By this time the Master and the OOW were close to the pilot and observing the manoeuvre as the vessel proceeded at about 5.5 knots SOG. About one minute later the pilot gave the helmsman orders to bring the vessel’s head towards the north pillar of the bridge, which was not illuminated but was visible. Once the vessel was steadied on the pillar, the pilot found the heading to be 349.5°G and ordered the helmsman to steer 349°G (346° True). Since the course of the channel was 348°T, this heading would bring the vessel towards the centre more quickly. The pilot then reduced the pitch to 15%.

Shortly thereafter the pilot observed that the vessel was more to the south than expected, but this was not judged to be abnormal. He then reduced the pitch to 10% for the entry into the narrower part of the channel ahead. As the vessel entered the restricted part of the channel with a SOG of 6.8 knots and a heading of 350°G the helmsman had to apply starboard rudder to keep the vessel on the desired heading (an indication of bank suction astern). Shortly thereafter the vessel’s course took a sudden sheer to port. Immediately, the pilot ordered the rudder hard to starboard and requested that the Master activate the bow thruster. The pilot used the CP propeller lever to produce an engine kick ahead, then set the CP propeller lever at full astern but the vessel continued crossing the channel at a 45° angle.
The vessel’s bow subsequently grounded on the north bank of the channel some 0.75 nautical miles downstream from the lock they had just exited, the stern to the south side of the channel thereby blocking the waterway; vessel traffic was interrupted for approximately 10 hours until the vessel was successfully refloated.
Map
Some of the analysis and findings of the report indicate that:- Neither the offset steering stand from the centreline of the vessel nor specific and detailed information such as parallax error were provided to the pilot.

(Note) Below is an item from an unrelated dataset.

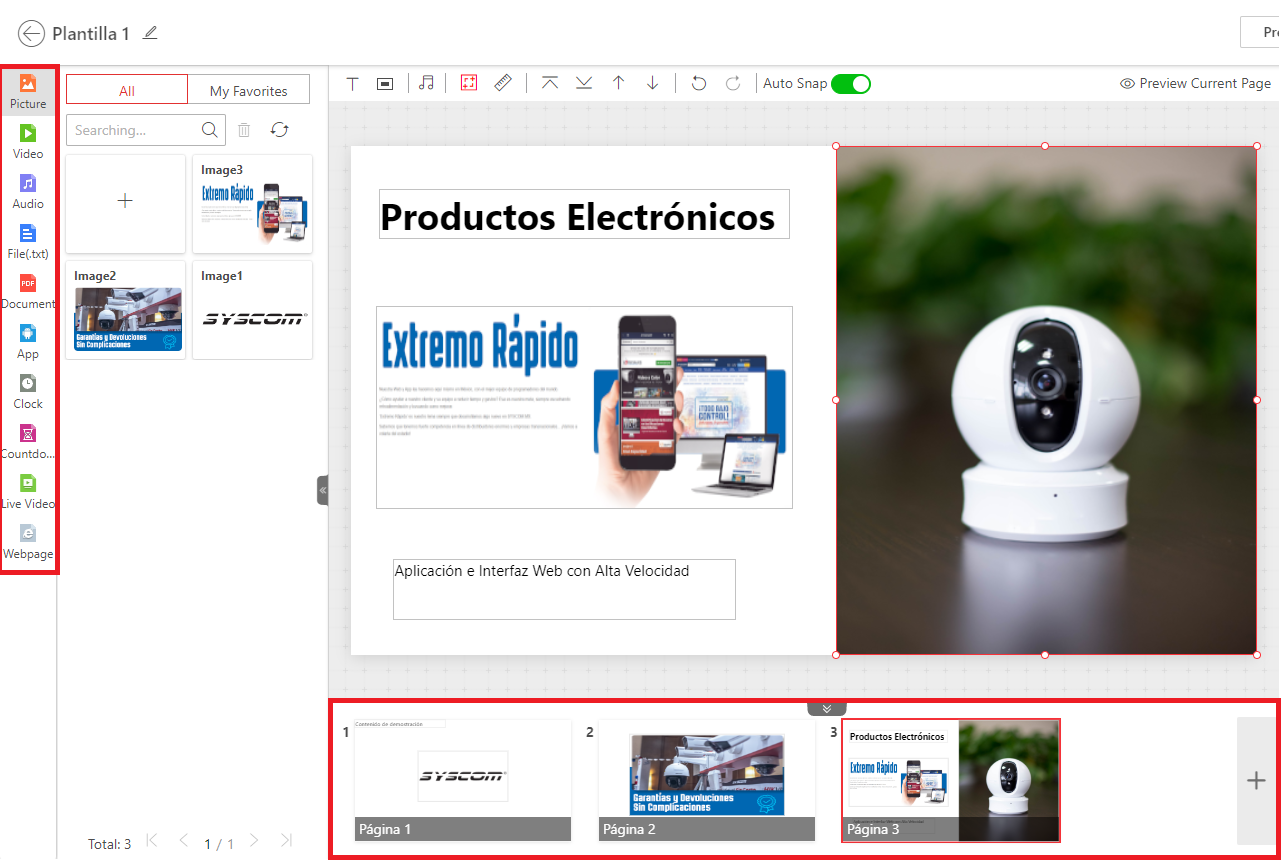Select the Video material type

click(x=28, y=141)
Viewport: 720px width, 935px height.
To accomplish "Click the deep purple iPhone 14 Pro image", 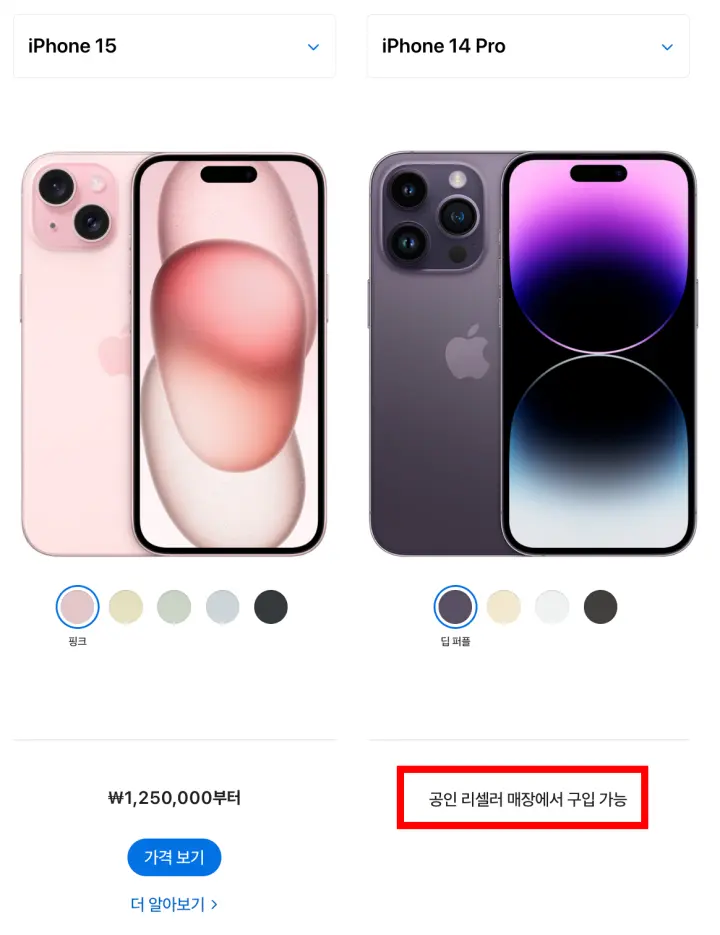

- On-board documentation did not clearly identify the vessel’s rudder type, nor were the bridge team members aware that the vessel was fitted with an articulated flap rudder.
Editor’s Note: Having a complete and detailed Pilot Card is crucial. Both the offset steering position and resulting parallax error as well as the articulated flap rudder are very important facts that should have been known to everyone involved. Yet, what was not mentioned in the official report was the apparent lack of complete communication between the bridge team, a critical element in good BRM. For example, the helmsman found he had to use more and more starboard helm to keep the required course, an early indication that the stern was experiencing bank suction. This fact should have been communicated to the pilot and Master/OOW instantly, thus giving advance warning of the onset of bank effect. This knowledge would have allowed countermeasures to be initiated before it was too late and the vessel took the sheer across the channel.